[Task description]: Reproduce the material without any changes, starting at the line that contains "The image size is (875, 442)." and ending with the line that contains "Looking at the screenshot, I should (x=278, y=33).", both lines included.

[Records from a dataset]
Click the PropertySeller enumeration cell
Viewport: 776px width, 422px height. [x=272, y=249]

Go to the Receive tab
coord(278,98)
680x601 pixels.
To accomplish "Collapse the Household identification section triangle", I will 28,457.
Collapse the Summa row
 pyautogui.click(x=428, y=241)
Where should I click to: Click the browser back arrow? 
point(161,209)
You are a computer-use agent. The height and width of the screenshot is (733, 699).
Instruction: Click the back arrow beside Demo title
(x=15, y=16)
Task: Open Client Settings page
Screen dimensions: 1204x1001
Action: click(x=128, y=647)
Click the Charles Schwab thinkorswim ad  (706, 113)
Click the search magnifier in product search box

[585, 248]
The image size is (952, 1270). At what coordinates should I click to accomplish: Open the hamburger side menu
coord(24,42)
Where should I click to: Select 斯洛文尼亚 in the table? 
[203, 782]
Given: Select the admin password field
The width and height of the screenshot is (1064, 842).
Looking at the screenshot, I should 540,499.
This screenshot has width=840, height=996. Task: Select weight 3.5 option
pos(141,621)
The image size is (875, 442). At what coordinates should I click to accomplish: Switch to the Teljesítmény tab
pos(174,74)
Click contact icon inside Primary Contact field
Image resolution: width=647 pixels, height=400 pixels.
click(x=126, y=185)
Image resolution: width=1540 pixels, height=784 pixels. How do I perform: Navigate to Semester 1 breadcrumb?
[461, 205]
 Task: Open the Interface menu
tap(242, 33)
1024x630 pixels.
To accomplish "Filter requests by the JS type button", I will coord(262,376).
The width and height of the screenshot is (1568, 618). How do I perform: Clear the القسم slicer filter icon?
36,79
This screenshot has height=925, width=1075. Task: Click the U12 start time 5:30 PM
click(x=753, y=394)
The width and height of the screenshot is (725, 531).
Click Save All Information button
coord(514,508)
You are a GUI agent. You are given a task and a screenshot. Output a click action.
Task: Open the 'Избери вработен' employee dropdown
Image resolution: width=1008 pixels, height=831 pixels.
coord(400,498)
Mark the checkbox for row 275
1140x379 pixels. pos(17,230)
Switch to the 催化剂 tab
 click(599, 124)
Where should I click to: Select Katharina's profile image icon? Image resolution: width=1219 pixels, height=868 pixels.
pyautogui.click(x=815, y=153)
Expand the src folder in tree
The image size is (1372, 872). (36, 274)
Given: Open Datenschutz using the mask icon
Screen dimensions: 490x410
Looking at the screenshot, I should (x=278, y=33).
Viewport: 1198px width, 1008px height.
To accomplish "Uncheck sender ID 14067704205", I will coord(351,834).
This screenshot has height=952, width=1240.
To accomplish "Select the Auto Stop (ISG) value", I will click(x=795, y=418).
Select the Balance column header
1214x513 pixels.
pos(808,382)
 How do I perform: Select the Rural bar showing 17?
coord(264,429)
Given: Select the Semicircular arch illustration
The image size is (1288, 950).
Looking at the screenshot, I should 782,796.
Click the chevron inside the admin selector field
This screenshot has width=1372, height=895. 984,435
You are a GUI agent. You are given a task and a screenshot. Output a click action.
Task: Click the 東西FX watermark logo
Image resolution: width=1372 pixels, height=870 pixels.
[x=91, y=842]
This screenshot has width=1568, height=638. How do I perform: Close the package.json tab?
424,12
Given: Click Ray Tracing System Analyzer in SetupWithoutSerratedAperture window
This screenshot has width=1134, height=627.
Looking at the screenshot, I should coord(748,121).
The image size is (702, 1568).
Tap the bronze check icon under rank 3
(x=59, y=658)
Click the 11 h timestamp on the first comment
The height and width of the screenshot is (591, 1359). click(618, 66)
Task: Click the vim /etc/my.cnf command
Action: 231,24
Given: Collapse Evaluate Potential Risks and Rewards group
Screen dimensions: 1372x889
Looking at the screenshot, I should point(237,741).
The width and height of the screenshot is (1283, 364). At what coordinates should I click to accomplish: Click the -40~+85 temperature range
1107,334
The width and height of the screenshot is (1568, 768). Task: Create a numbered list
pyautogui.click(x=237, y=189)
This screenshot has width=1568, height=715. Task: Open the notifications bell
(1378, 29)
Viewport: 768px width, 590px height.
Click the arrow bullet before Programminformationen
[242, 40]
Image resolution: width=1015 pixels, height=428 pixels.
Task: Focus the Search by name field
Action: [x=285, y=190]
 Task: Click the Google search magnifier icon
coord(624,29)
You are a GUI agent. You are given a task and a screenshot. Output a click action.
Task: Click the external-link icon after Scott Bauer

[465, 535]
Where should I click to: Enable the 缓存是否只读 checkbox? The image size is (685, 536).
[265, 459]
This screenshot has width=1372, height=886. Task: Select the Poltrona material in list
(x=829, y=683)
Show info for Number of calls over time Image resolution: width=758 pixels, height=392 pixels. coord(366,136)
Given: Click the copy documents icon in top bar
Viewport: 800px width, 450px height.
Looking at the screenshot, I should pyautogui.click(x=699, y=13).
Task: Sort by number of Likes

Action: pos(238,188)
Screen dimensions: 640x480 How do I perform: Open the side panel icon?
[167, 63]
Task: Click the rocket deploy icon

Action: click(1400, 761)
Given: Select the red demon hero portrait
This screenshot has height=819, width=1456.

[Exercise answer]:
The image size is (875, 442). At what coordinates should I click to accomplish: Switch to the Teljesítmény tab
pos(174,74)
Click contact icon inside Primary Contact field
Image resolution: width=647 pixels, height=400 pixels.
click(x=126, y=185)
Image resolution: width=1540 pixels, height=784 pixels. How do I perform: Navigate to Semester 1 breadcrumb?
[461, 205]
 Task: Open the Interface menu
tap(242, 33)
1024x630 pixels.
To accomplish "Filter requests by the JS type button", I will coord(262,376).
The width and height of the screenshot is (1568, 618). How do I perform: Clear the القسم slicer filter icon?
36,79
This screenshot has height=925, width=1075. Task: Click the U12 start time 5:30 PM
click(x=753, y=394)
The width and height of the screenshot is (725, 531).
Click Save All Information button
coord(514,508)
You are a GUI agent. You are given a task and a screenshot. Output a click action.
Task: Open the 'Избери вработен' employee dropdown
Image resolution: width=1008 pixels, height=831 pixels.
coord(400,498)
Mark the checkbox for row 275
1140x379 pixels. pos(17,230)
Switch to the 催化剂 tab
 click(599, 124)
Where should I click to: Select Katharina's profile image icon? Image resolution: width=1219 pixels, height=868 pixels.
pyautogui.click(x=815, y=153)
Expand the src folder in tree
The image size is (1372, 872). (36, 274)
Given: Open Datenschutz using the mask icon
Screen dimensions: 490x410
Looking at the screenshot, I should (x=278, y=33).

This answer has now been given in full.